*Records provided*:
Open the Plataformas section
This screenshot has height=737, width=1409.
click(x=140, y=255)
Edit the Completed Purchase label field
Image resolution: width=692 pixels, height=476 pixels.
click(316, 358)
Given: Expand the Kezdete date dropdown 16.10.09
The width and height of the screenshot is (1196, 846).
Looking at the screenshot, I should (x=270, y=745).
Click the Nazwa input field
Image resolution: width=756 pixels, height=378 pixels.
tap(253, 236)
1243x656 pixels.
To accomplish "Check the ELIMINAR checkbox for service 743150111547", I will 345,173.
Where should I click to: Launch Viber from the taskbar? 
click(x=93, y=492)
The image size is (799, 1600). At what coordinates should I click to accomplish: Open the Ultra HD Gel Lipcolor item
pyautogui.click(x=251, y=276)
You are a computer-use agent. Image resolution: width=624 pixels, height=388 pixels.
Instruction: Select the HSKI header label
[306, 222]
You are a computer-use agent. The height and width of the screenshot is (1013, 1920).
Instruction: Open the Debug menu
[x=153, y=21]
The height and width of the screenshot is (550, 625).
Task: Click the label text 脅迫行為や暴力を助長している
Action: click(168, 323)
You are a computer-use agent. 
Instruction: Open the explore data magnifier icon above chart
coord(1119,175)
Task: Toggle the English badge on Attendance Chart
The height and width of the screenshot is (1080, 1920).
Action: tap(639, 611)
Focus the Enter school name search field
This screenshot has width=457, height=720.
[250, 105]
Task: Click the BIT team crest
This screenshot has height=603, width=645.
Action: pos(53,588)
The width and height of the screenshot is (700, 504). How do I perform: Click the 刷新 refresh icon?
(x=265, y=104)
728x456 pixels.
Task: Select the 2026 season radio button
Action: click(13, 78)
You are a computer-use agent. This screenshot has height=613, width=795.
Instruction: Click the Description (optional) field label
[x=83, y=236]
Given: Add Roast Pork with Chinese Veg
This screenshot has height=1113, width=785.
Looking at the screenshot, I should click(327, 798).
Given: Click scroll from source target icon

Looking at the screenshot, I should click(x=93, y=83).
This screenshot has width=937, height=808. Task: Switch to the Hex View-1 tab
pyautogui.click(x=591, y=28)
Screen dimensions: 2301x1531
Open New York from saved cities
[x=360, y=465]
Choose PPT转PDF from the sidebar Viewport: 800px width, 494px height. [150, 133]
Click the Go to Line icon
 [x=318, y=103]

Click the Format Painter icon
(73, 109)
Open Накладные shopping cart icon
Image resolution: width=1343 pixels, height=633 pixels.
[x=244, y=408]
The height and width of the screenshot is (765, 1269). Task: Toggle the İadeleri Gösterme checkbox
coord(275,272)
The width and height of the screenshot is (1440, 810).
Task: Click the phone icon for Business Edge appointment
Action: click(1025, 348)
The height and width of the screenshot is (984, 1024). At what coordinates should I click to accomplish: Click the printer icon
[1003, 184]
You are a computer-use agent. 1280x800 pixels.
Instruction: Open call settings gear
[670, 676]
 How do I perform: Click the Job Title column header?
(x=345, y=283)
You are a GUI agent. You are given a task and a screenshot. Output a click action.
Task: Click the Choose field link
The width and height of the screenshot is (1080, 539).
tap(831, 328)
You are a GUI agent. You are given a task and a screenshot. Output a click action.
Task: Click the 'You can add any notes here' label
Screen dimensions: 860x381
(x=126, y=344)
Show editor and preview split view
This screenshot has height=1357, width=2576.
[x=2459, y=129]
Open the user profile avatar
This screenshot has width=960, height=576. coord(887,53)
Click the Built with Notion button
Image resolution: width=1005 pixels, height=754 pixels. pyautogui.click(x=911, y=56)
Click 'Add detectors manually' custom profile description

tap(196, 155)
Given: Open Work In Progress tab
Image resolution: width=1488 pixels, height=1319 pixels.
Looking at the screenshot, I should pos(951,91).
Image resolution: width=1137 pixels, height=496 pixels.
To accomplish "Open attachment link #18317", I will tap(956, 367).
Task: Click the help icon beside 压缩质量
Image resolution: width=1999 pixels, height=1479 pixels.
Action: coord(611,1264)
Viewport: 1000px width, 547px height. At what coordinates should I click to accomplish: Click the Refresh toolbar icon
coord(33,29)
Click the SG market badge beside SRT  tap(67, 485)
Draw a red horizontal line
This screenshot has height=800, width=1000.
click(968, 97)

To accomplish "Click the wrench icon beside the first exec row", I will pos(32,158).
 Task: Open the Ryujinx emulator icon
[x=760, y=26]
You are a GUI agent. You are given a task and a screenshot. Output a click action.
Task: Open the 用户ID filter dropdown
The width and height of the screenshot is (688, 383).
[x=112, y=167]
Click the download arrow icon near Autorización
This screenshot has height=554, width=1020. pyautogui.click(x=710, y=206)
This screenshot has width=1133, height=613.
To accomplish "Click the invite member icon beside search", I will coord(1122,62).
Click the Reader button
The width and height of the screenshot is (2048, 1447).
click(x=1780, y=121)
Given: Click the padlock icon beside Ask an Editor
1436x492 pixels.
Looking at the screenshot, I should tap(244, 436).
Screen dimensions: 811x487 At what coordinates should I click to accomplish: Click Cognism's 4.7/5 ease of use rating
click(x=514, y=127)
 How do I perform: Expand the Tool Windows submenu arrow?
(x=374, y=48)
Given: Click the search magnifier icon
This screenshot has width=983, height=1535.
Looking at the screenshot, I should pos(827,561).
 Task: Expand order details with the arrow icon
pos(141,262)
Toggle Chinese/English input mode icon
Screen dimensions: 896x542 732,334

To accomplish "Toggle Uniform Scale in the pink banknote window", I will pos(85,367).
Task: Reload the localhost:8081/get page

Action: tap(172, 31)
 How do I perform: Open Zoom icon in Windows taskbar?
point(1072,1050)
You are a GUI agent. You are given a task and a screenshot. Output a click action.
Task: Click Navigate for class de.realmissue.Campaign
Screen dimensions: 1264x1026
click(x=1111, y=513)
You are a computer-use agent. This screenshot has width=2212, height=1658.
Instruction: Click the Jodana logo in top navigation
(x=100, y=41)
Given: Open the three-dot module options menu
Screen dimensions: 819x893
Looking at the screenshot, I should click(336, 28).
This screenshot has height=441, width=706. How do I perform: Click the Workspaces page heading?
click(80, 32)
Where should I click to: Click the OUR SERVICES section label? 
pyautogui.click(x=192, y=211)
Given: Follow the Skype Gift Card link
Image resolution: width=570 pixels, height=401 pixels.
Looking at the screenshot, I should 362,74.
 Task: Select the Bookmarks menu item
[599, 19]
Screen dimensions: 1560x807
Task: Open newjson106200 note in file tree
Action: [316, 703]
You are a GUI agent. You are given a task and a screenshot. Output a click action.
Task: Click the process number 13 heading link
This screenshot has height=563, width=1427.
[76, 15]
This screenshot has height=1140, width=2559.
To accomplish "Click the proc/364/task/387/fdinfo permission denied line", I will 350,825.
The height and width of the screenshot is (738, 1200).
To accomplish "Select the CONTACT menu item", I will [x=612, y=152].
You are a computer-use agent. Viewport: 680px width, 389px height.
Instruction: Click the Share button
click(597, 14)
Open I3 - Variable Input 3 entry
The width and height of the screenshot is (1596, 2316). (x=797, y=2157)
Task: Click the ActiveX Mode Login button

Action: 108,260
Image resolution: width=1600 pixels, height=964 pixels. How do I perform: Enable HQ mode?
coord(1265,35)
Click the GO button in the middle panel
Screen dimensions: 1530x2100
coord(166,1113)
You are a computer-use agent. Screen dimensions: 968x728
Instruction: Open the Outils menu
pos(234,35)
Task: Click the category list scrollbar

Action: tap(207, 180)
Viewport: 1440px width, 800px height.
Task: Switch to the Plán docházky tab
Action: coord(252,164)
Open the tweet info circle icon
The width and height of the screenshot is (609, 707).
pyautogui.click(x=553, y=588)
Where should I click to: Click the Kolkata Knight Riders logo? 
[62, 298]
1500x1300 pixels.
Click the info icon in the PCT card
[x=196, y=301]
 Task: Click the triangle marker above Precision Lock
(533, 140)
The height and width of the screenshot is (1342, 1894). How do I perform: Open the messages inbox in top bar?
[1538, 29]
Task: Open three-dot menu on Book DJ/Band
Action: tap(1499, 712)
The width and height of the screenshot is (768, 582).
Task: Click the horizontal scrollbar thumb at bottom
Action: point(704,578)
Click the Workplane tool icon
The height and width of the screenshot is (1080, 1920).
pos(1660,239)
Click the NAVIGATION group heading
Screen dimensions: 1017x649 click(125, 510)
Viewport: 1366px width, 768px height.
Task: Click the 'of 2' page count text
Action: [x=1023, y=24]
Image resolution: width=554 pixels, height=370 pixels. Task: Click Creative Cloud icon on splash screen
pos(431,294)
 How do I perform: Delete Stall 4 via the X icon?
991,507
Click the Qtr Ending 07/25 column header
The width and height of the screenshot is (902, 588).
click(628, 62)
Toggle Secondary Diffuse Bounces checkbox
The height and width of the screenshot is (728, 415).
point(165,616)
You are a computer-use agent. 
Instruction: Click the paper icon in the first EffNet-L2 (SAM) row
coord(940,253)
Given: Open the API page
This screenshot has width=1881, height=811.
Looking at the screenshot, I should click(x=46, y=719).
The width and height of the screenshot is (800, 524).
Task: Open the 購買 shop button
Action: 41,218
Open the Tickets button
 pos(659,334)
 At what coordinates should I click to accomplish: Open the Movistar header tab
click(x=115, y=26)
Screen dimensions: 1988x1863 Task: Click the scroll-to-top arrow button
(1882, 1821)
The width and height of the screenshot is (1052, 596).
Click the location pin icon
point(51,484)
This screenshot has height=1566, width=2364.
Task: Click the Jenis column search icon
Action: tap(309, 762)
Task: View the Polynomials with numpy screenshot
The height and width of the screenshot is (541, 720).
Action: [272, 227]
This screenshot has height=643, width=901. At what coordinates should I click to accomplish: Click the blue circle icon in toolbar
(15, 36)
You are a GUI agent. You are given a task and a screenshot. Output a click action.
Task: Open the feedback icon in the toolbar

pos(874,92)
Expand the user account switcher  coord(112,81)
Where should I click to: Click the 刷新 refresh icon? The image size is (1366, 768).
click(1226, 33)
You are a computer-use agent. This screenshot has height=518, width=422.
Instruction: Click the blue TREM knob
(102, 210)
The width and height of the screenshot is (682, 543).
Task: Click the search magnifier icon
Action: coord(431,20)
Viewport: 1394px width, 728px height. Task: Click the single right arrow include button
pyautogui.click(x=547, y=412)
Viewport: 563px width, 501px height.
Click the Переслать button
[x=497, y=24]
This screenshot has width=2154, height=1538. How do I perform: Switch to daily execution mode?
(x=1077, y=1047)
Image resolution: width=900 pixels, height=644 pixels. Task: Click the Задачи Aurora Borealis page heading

*Directions*: Lay out everything from the start of the records down to the line containing "Looking at the screenshot, I should (x=270, y=745)." as a Markdown table with the columns Row and Line. Number each line and leave out blank lines.

*Right answer*:
| Row | Line |
|---|---|
| 1 | Open the Plataformas section |
| 2 | This screenshot has height=737, width=1409. |
| 3 | click(x=140, y=255) |
| 4 | Edit the Completed Purchase label field |
| 5 | Image resolution: width=692 pixels, height=476 pixels. |
| 6 | click(316, 358) |
| 7 | Given: Expand the Kezdete date dropdown 16.10.09 |
| 8 | The width and height of the screenshot is (1196, 846). |
| 9 | Looking at the screenshot, I should (x=270, y=745). |